Provocative Quotes byline
–Why are you doing this? It is complicated.
==Dantes to Mondego, with Mondego’s reply
–Because you are the son of a clerk and I’m not supposed to want to be you.
==Mondego’s more complete answer
–This chess piece means I am King of the moment.
==Symbol of Dantes and Mondegos’s competiive rivalry from childhood
–Kings and pawns, Emperors and fools.
==Napoleon’s view of human roles in the chess game of life
–God will give me justice.
==Words carved in the stone in Dantes’ cell when he arrives
–Why me, God?
==Dantes cries out at the disinterest in his innocent plea
–God has nothing to do with it. He’s not in France this time of year. Pray and ask God for help and I will stop the moment He shows up.
–God has everything to do with it. He is in everything and everywhere.
==Dantes to jailer
–Thank You God.
==Faria when he sees the sky from Dantes’ cell
–There is no God here. The inscription has faded just as God has faded.
–With what have you replaced God?
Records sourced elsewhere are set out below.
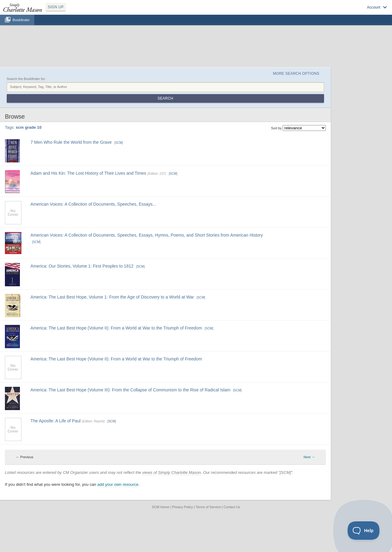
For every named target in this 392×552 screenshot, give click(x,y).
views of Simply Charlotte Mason (172, 472)
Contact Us (232, 507)
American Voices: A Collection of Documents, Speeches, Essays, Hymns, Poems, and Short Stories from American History (147, 235)
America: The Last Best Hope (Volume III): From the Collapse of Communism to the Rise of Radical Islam (130, 390)
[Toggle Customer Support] (364, 531)
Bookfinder (21, 20)
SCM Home (160, 507)
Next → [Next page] (309, 457)
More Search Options (296, 74)
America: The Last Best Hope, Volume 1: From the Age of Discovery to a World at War (112, 297)
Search (165, 98)
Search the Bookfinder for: (26, 79)
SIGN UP (56, 7)
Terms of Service (208, 507)
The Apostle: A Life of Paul (55, 421)
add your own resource (118, 484)
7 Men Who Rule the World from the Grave (71, 142)
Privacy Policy (183, 507)
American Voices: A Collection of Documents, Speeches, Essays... (93, 204)
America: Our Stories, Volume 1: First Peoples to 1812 (82, 266)
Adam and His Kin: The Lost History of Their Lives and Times (89, 173)
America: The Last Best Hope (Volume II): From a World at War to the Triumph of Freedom (116, 328)
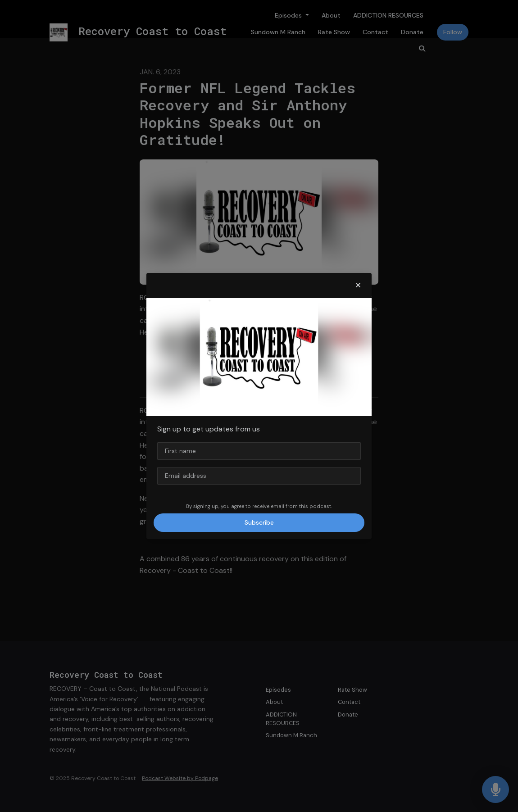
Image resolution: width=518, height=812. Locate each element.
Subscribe (259, 522)
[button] (358, 286)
REVENGE.
==Faria to Dantes, and Dantes’ reply
–Revenge is a meal endlessly cooked and seldom eaten.
==Faria to Dantes
–After I was ordered to burn down a church, I did and was filled with shame. I devoted myself to repentance and to the glory to God.
==Faria explains why he left the military and became a priest
–God is no more real than your treasure!
==Dantes to Faria
–Use it for good. Do not commit the crime for which you serve the sentence. God says Vengeance is mine.
==Faria when he gives Dantes the map to the treasure
–I don’t believe in God.
–No matter, God believes in you!
==Faria’s dying words to Dantes
–You are the wealthiest of any man I have ever heard of. What do you want to buy? Revenge.
==Servant to Dantes and Dantes reply (when they find the treasure)
–Death is too good for them. They must suffer as I suffered.
==Dantes to his servant.
–I will protect you, even if it means protecting you from yourself.
==Servant to Dantes
–If you love me, let go of your hate. God has offered us a chance. You cannot escape Him, He is in everything.
==Mercedes to Dantes
–You must end this. Even the priest will understand.
==Jacobo to Dantes in the duel with Mondego
–You were right, priest. All that was used for vengeance I will now use for good. God will give me justice.
==Dantes at the conclusion of the story
–The Count of Monte Cristo is the story of one man’s journey into the dark places of his soul. The way I related with the part was through the notion of losing your faith, of hating God and then coming back to finding peace again…It is the journey of having to go through hell to become a better man. The young Edmond Dantes starts out as someone who sees the world as basically good, like how a child sees it, and that gradually changes. This guy becomes a victim of circumstance and doesn’t understand why such things could happen to him. I tried to relate to some of those elements in my own life.
==Jim Caviezel on playing Dantes
–A lot of people ask me, ‘What are your films about?’ I think it is an obsession with a loss of innocence. I think there is an element of that in all the pictures I have done. Maybe that is what there is for me in ‘The Count of Monte Cristo’. There is this young, innocent, well-intentioned guy who gets run over by a bunch of ruthless people. He goes back and tries to seek revenge, which he thinks will fulfill him and make him whole again. But is revenge satisfying? As the Richard Harris character says: ‘It’s a meal endlessly cooked and seldom eaten.’ So that’s what this film is, an exploration of one man’s quest for revenge.